## Your assignment
Quote the text about Jost Werke word for word, starting with "Jost Werke SE (proper" and going on through "July 20, 2017.".

## Excerpted text
·····
Jost Werke SE (proper spelling: JOST Werke SE) is a manufacturer of systems for commercial vehicles based in Neu-Isenburg, Germany. Jost Werke is a leading international manufacturer and supplier for the trucking industry. The company focuses on the manufacture of safety-related systems for tractors, semi-trailers and trailers. The company has been listed on the Frankfurt Stock Exchange since July 20, 2017.

== History ==
The company was founded in 1952 as a factory for ball wreaths by Hans Breuer and Joseph Steingass. Four years later, the production of fifth wheels began. As early as 1960, Jost expanded to the UK and to apartheid-era South Africa (plant in Chloorkop). Further expansion followed in the 1970s and 80s – including in Italy, France, the United States, Spain and Australia. To increase capacity, a second plant was built in Wolframs-Eschenbach in Germany in 1980. In 2000, Jost opened its first plant in the United States in Greeneville, Tennessee. One year later, the manufacturer of towbars Rockinger was acquired. Further acquisitions followed in 2008 with the manufacturer of trailer axle steering systems Tridec and in 2015 Mercedes-Benz TrailerAxleSystems. In 2008, Jost, which is considered a hidden champion, was itself acquired by the private equity firm Cinven. The company went public on July 20, 2017, with an IPO. By January 2018, the previous owner Cinven had sold all shares of Jost. The company has been listed on the SDAX since March 19, 2018. The takeover of the Swedish company Ålö Holding AB, which specializes in agricultural front loaders, took place in 2020.

== Locations ==
Jost has sales offices and production facilities in over 20 countries on five continents. The head office is located in Neu-Isenburg. Other production sites in Germany are Wolframs-Eschenbach and Waltershausen (production and sales).
·····
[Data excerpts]
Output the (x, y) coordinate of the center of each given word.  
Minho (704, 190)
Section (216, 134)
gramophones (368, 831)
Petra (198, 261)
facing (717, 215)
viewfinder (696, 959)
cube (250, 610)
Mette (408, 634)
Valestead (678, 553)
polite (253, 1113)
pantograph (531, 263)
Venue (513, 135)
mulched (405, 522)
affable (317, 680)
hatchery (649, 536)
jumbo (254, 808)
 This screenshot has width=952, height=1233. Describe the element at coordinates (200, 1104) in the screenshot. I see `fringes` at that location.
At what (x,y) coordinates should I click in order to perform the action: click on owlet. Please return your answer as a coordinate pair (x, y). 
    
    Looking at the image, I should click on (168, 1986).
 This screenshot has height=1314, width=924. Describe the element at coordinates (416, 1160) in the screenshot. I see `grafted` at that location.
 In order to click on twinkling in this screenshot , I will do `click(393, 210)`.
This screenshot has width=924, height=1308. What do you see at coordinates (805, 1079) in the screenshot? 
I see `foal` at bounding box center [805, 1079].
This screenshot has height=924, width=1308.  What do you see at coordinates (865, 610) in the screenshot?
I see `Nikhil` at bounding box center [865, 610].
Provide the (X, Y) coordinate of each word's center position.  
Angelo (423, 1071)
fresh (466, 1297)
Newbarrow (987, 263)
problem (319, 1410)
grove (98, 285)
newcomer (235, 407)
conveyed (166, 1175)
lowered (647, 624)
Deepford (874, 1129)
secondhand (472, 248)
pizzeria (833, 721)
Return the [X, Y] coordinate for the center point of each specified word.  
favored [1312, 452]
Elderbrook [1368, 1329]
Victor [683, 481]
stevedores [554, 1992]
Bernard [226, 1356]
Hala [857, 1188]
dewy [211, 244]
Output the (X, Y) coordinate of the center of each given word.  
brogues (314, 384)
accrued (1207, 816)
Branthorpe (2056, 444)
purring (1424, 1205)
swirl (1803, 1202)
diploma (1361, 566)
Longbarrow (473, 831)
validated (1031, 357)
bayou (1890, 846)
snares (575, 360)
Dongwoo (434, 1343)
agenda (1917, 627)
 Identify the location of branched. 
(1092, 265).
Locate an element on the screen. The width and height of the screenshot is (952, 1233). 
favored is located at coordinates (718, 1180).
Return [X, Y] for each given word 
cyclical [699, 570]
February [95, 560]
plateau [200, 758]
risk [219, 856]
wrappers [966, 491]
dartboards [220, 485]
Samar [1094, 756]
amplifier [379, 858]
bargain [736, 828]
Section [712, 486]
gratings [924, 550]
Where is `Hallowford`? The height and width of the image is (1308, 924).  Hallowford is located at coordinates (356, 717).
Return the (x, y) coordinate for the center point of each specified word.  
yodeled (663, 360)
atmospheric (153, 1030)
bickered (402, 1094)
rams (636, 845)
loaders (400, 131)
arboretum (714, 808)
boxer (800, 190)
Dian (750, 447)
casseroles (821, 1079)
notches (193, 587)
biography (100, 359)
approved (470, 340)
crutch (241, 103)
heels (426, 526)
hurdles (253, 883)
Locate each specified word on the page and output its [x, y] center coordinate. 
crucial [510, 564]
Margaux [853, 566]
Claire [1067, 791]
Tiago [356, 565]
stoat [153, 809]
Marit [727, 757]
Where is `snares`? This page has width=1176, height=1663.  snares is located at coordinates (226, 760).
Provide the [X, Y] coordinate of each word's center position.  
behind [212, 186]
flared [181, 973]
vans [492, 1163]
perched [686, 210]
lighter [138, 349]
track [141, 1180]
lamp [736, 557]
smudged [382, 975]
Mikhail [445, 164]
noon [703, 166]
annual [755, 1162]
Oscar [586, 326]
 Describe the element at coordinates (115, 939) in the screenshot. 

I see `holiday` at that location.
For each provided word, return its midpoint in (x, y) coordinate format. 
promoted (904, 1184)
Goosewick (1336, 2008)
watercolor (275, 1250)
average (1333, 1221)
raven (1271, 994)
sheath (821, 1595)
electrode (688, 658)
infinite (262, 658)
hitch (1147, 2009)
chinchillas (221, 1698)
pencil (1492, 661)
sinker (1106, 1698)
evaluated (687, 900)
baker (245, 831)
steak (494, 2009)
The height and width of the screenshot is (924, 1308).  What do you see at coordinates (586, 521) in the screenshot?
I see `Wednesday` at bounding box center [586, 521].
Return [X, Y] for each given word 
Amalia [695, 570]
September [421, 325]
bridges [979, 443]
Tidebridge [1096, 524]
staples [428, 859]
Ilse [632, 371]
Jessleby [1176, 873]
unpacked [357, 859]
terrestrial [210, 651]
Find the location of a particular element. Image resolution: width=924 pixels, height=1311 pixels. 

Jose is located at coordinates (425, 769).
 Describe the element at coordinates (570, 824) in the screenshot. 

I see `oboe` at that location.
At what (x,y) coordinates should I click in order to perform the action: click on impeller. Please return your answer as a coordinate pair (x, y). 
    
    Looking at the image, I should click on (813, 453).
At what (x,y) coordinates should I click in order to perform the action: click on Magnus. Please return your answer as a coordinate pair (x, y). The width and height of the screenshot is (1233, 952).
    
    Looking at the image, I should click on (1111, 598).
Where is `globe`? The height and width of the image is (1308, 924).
·····
## Response below
Jost Werke SE (proper spelling: JOST Werke SE) is a manufacturer of systems for commercial vehicles based in Neu-Isenburg, Germany. Jost Werke is a leading international manufacturer and supplier for the trucking industry. The company focuses on the manufacture of safety-related systems for tractors, semi-trailers and trailers. The company has been listed on the Frankfurt Stock Exchange since July 20, 2017.